**Assignment:** All lines from the start of the listing below through the line containing "The height and width of the screenshot is (216, 348)." are to be written out again exactly, and no others.

**Source material:**

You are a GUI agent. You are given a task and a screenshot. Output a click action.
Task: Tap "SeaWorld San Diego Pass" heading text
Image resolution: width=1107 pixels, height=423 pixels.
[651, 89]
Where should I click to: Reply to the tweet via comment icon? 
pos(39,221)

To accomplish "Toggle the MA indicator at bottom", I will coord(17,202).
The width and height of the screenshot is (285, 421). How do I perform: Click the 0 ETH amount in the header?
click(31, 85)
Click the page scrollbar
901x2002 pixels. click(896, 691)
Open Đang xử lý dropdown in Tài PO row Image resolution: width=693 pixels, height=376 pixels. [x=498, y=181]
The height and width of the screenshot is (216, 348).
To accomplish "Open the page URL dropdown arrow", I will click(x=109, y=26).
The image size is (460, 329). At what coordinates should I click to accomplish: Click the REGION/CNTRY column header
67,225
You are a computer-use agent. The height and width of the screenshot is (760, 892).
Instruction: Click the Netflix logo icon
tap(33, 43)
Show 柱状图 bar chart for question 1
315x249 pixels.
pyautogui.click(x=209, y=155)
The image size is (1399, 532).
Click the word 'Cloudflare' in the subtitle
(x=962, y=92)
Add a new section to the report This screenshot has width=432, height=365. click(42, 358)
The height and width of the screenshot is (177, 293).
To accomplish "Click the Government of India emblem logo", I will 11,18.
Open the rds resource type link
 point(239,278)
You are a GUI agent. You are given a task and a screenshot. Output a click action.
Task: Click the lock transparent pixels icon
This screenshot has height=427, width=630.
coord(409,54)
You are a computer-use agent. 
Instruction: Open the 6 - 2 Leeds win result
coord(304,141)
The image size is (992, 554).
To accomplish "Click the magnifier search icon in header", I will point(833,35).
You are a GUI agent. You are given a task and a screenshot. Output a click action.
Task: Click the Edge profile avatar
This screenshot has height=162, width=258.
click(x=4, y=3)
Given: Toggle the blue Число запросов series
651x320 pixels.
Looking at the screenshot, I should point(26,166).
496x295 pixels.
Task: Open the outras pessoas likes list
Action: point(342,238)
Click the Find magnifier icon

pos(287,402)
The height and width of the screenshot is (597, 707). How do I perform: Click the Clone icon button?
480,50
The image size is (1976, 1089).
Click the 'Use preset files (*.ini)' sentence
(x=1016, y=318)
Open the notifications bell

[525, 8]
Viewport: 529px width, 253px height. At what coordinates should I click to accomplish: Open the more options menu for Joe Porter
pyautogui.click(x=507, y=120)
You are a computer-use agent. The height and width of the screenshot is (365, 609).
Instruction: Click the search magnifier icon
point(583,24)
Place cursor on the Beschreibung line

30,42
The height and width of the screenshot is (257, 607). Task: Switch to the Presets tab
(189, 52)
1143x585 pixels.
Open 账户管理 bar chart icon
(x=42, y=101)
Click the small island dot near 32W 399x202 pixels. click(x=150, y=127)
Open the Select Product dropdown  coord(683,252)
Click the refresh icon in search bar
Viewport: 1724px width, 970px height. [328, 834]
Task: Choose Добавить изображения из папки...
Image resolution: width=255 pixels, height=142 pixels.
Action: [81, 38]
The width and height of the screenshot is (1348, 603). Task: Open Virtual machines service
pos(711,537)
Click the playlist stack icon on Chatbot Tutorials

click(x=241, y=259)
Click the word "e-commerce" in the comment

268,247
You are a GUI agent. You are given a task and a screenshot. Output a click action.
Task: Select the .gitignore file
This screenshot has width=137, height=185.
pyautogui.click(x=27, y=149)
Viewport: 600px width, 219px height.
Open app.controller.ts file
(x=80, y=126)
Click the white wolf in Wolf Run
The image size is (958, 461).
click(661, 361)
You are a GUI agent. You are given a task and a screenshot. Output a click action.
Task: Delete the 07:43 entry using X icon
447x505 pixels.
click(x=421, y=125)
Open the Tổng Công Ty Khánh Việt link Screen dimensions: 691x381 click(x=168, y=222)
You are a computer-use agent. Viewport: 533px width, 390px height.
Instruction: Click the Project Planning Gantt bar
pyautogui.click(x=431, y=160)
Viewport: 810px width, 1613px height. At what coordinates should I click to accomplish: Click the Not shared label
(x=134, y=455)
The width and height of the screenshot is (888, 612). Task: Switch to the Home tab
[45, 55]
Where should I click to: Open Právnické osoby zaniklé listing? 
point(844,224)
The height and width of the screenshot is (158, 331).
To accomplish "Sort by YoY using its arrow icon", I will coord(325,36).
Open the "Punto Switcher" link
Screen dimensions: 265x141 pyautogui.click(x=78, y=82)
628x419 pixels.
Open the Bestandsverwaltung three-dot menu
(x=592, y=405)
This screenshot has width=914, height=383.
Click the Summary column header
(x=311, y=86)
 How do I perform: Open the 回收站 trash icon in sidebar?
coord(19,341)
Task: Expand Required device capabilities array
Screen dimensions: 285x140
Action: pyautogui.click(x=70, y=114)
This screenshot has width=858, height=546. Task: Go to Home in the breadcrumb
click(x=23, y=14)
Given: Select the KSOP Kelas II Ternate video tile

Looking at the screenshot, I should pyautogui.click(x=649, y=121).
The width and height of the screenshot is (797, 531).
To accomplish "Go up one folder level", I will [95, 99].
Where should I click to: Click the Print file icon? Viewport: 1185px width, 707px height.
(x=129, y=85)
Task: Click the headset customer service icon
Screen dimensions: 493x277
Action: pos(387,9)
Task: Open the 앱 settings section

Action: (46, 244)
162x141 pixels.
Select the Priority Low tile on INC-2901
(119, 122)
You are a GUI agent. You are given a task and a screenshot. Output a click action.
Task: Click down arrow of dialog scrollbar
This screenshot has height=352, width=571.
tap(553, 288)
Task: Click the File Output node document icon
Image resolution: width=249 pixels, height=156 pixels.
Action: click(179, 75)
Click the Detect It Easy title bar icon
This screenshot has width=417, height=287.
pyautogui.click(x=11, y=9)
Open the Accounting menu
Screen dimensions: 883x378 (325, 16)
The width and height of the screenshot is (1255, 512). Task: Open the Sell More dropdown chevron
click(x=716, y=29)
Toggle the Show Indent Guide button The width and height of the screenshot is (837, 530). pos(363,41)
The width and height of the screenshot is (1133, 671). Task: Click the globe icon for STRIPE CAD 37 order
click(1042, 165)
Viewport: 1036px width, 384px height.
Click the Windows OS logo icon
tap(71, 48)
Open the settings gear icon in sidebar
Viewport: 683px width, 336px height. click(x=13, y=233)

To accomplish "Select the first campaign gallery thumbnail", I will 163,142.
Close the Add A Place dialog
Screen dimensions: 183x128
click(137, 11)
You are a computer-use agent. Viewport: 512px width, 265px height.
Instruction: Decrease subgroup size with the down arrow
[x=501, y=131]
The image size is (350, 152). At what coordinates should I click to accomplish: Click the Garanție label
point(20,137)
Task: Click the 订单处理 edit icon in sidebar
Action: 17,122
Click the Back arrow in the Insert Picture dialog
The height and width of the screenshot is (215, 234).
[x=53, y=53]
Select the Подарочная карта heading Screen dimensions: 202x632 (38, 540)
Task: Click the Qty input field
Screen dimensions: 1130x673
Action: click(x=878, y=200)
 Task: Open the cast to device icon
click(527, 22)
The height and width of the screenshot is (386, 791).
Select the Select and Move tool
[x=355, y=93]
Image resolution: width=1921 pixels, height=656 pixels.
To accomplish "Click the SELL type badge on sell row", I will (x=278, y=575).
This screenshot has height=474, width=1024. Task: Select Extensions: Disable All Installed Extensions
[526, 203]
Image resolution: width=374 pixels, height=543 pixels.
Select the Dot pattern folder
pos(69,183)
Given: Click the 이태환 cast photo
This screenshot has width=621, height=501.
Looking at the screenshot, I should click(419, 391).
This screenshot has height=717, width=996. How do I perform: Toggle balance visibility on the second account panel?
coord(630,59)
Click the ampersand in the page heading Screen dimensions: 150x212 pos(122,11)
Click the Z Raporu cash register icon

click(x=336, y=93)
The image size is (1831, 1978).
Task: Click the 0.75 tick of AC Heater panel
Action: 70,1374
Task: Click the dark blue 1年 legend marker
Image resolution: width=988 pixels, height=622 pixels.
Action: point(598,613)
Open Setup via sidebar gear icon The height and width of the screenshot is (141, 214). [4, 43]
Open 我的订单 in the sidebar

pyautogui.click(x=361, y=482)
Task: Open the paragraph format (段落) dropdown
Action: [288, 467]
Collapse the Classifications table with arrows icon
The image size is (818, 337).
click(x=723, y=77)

**Solution to the exercise:**
You are a GUI agent. You are given a task and a screenshot. Output a click action.
Task: Tap "SeaWorld San Diego Pass" heading text
Image resolution: width=1107 pixels, height=423 pixels.
[651, 89]
Where should I click to: Reply to the tweet via comment icon? 
pos(39,221)

To accomplish "Toggle the MA indicator at bottom", I will coord(17,202).
The width and height of the screenshot is (285, 421). How do I perform: Click the 0 ETH amount in the header?
click(31, 85)
Click the page scrollbar
901x2002 pixels. click(896, 691)
Open Đang xử lý dropdown in Tài PO row Image resolution: width=693 pixels, height=376 pixels. [x=498, y=181]
The height and width of the screenshot is (216, 348).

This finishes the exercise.